Despite its flaws, FBPR has numerous strong points. It does recount histories of experimental fast breeder projects, and offers descriptions of their problems It offers many interesting and useful facts. For example, a table comparing India Fast Breeder Reactors and Pressurized Heavy water reactors. which shows that the nominal levelized of electricity from a single PFBR (500 MWe) was higher than the levelized cost of electricity from indian 700 MWe PHWRs. The case is actually worse than M. V. Ramana presents, because FBPR construction costs are probably going to be above 1 billion dollars, rather than the $648 million he estimates. Ramana's table will show that fuel reprocessing adds significantly to FBPR levelized costs. The lifecycle fuel costs for a single 700 MW PHWR costs less than 1/4th the lifecycle cost of the reprocessed FBPR fuel. The Levelized cost of power from PHWRs is estimated to be, 3.5 cents per kWh, while the FBPR levelized power costs will run, to over 6.3 cents per kWh.
Still even given the higher levelized cost figure for the FBPR, the levelized cost of power from it will be more than competitive with post carbon power costs from nuclear or renewables, in the United States or in Europe. Thus the cost argument does not suggest that India's projected FBR program will handicap the Indian economy. Ramana rargues that for indian Fast Breeders
a capacity factor of 50 percent might well be more plausible. This would result in a levelised cost of 8.35 cents/kilowatt hours (kWh), 139 percent more expensive than PHWRs.
But this assumes no progress on FBR reliability between now and 2050, and even with the higher levelized cost, the Indian economy would still have a competitive advantage in electrical costs.
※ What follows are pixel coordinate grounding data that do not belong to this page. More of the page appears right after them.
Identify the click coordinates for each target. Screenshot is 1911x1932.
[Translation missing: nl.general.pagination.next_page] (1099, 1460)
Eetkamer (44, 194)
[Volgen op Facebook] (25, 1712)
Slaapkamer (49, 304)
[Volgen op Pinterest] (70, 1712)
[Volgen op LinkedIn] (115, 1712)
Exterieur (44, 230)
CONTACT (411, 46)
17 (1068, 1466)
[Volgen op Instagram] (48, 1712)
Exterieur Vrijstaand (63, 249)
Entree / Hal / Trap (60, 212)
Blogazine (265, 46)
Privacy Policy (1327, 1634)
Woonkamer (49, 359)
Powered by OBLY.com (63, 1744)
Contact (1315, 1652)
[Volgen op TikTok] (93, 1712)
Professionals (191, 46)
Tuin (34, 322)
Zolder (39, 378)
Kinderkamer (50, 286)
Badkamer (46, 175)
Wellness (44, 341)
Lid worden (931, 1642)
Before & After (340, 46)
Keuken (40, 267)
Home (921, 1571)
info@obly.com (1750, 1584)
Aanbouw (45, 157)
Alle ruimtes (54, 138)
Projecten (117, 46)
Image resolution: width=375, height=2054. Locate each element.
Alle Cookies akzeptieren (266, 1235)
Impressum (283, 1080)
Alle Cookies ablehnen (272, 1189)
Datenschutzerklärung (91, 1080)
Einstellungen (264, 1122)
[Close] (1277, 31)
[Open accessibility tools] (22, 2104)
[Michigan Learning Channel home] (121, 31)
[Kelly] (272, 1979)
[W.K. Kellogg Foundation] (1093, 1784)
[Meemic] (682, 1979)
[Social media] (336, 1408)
Ramana conclusion might be taken as invalidating the theory offered by FBRP, namely that fast breeder reactors will add to the world supply of weaponizable plutonium:
A more careful calculation that takes into account the plutonium flow constraints shows that the capacity for MFBRs based on plutonium from the DAE’s heavy water reactor fleet will drop from the projected 199 GWe to 78 GWe by 2052.56 If the out-of-pile time were projected to be a more realistic three years, the MFBR capacity in 2052 based on plutonium from PHWRs will drop to 34 GWe.
While these figures may seem large compared to India’s current nuclear capacity of only 4.1 GWe, they should be viewed in relation to the projected requirements, under business-as-usual conditions, of approximately 1300 GWe total generating capacity by mid-century. Further, the only constraint assumed here is fissile material availability. It assumes that there will be no delays due to infrastructure and manufacturing problems, economic disincentives due to the high cost of breeder electricity, or accidents. All of these are realistic constraints and render
Of course, India might shop for RGP on a future international market, or switch to Thorium breeding Molten Salt Reactors (LFTRs) before 2050.
Of the issues raised by FBRP. the most telling is the cost issue. Both the cost of FBR construction, and the cost of fuel reprocessing with fast breeders may block long term implementation in the United States. While FBR technology might be economically justified in India, China and other Asian countries, it might be far to expensive to implement in Europe and North America. What ever FBRP conclusions that might be applied to localized implementations of FBR technology, those conclusions should not be applied to the future costs and value of LFTR technology.